Metin:

>>>

Saygı Öztürk

 

Gazeteci Yazar
SAYGI ÖZTÜRK


Saygı Öztürk > Nükleer için ağaç kesimi başladı
7/8/2018

Nükleer için ağaç kesimi başladı

Türkiye'nin en kuzey ucu olan Sinop İnceburun'da, halkın tüm çabalarına rağmen nükleer santralin ayak sesleri koca bir ormanı yok etti. Belediye Başkanı Baki Ergül, “Patlama olursa az insan ölsün diye Sinop seçildi” dedi.



Türkiye'de, trafik sinyalizasyon lambalarının bulunmadığı, buna rağmen trafiğin tıkır tıkır işlediği, yayaların yola korkusuzca adım attığı Sinop için “Güneşin denizde doğup, denizde battığı tek il” de denir. Musluk suyunu gönül rahatlığıyla içer, gezi tekneleri tarihi cezaevinin önünden geçerken mutlaka “Aldırma gönül aldırma” türküsünü çalar, sahile yanaşacağı zaman da “İzmir marşı” hep birlikte söylenir. Sinoplular memleketleri için “Mutlu insanlar şehri” diyor.

Sinop önümüzdeki dönemin her halde en sorunlu kenti olacak. Bunun sesleri, Türkiye'nin en Kuzey ucu olan İnceburun'dan geldi. Ormanlar yok ediliyor. Yurtdışında gelen ekipler zaman zaman karavanlarda çalışıyor. O cennet yöreye nükleer santral yapılması için çalışmalar yürütülüyor. Sinop il merkezine 14 kilometre uzaklıkta kurulması planlanan nükleer santralin orman talanıyla başlayan görüntüleri gerçekten yürek yakıyor. Karada bunlar yaşanırken, Karadeniz'in balığı da bitiyor.

<<<

Sağlanan Kayıtlar:

>>>

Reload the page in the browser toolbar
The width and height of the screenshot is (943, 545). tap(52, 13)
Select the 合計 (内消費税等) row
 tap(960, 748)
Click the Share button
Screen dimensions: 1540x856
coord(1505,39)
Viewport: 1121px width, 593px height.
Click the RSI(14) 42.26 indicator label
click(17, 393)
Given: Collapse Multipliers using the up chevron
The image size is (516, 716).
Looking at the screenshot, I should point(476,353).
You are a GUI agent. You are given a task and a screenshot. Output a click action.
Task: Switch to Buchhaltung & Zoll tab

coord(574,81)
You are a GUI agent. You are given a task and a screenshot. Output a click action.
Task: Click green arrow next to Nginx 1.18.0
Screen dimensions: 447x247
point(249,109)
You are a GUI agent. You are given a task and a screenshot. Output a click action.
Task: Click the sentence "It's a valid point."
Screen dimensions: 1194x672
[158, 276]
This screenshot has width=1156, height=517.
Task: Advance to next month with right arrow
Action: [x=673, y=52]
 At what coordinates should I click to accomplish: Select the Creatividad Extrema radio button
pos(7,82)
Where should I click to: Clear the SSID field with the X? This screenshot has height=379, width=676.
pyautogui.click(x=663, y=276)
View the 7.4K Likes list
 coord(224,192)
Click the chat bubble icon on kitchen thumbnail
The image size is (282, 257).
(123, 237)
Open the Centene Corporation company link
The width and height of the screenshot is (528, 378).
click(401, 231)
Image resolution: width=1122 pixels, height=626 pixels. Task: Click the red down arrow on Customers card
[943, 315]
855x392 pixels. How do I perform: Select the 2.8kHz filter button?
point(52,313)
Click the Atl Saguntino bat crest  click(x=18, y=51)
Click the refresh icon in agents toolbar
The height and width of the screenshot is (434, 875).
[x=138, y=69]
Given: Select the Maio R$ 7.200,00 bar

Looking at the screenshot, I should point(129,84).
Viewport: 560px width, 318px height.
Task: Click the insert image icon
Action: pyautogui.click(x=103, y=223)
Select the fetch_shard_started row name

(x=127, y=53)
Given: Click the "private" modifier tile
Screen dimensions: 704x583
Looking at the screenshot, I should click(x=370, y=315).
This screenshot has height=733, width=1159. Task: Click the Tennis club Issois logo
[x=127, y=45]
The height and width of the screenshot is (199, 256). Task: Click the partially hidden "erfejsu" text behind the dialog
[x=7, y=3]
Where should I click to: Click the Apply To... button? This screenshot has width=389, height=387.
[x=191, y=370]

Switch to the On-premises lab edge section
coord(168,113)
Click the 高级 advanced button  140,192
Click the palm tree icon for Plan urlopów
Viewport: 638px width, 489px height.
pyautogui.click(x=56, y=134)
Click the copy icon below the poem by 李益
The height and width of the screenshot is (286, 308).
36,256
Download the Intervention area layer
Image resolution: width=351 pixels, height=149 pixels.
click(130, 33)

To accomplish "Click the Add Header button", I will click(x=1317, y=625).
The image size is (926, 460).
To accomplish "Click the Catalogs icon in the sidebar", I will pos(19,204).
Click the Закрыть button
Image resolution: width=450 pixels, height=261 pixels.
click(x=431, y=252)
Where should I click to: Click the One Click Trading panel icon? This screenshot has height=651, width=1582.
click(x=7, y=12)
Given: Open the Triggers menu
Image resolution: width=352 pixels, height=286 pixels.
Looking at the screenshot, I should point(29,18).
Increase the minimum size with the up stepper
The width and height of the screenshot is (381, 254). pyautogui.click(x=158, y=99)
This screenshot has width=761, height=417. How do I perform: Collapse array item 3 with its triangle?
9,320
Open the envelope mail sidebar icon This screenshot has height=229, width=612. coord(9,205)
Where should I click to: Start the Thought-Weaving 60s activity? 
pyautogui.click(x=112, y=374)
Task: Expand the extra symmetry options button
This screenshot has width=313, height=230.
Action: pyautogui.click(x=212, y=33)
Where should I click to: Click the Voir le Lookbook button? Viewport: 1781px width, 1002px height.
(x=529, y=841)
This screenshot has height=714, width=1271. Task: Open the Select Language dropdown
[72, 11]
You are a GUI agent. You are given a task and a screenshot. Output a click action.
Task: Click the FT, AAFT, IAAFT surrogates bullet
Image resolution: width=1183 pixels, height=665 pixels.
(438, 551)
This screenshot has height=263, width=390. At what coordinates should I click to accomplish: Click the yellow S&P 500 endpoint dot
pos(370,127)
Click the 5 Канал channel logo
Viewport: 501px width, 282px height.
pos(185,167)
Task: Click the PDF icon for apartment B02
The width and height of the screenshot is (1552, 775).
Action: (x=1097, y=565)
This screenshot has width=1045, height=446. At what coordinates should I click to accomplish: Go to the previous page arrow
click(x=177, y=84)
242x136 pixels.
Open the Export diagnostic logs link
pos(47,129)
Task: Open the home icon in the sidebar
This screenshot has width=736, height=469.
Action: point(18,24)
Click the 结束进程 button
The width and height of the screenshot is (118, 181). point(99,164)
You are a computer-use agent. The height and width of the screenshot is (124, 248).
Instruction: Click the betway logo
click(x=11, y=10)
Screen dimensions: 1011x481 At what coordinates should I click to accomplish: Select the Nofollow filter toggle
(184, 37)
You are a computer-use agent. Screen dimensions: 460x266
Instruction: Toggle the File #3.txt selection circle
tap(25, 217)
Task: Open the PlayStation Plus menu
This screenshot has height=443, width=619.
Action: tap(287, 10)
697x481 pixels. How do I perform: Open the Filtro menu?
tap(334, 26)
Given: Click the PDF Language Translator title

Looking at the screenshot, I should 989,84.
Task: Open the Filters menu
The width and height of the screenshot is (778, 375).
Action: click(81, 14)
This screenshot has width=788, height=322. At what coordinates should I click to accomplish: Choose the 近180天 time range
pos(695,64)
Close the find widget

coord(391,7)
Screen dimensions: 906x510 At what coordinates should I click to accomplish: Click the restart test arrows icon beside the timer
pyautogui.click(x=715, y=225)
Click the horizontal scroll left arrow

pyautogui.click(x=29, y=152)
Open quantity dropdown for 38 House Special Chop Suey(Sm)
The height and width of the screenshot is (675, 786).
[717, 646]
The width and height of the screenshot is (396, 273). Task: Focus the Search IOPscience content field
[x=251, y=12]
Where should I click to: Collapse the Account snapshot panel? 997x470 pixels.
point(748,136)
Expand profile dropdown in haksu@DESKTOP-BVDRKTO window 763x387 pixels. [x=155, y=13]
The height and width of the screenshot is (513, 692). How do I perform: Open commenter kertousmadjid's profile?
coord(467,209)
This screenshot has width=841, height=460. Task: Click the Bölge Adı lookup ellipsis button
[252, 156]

<<<

Yapılacak Çalışmalar:
(A) Sinop metninde "Sinop önümüzdeki dönemin" sözlerini içeren ifadeyle açılıp "balığı da bitiyor." sözleriyle kapanan bölümü hiçbir değişiklik yapmadan tekrar yazın.
(B) Aşağıdaki ifadelerin Sinop metniyle uyuşup uyuşmadığını evet ya da hayır diye belirtin ve her yanıtı belirleyen sözleri metinden aynen aktarın: (i) Nükleer santralin Sinop il merkezine 14 kilometre uzaklıkta kurulması planlanmaktadır. (ii) Sinop'ta trafik sinyalizasyon lambaları bulunmaktadır. (iii) Gezi tekneleri sahile yanaşacağı zaman "Aldırma gönül aldırma" türküsü söylenir.

Görevlere Göre Çözümler:
(A)
Sinop önümüzdeki dönemin her halde en sorunlu kenti olacak. Bunun sesleri, Türkiye'nin en Kuzey ucu olan İnceburun'dan geldi. Ormanlar yok ediliyor. Yurtdışında gelen ekipler zaman zaman karavanlarda çalışıyor. O cennet yöreye nükleer santral yapılması için çalışmalar yürütülüyor. Sinop il merkezine 14 kilometre uzaklıkta kurulması planlanan nükleer santralin orman talanıyla başlayan görüntüleri gerçekten yürek yakıyor. Karada bunlar yaşanırken, Karadeniz'in balığı da bitiyor.

(B)
(i) Evet: "Sinop il merkezine 14 kilometre uzaklıkta kurulması planlanan nükleer santralin"
(ii) Hayır: "trafik sinyalizasyon lambalarının bulunmadığı"
(iii) Hayır: "sahile yanaşacağı zaman da “İzmir marşı” hep birlikte söylenir"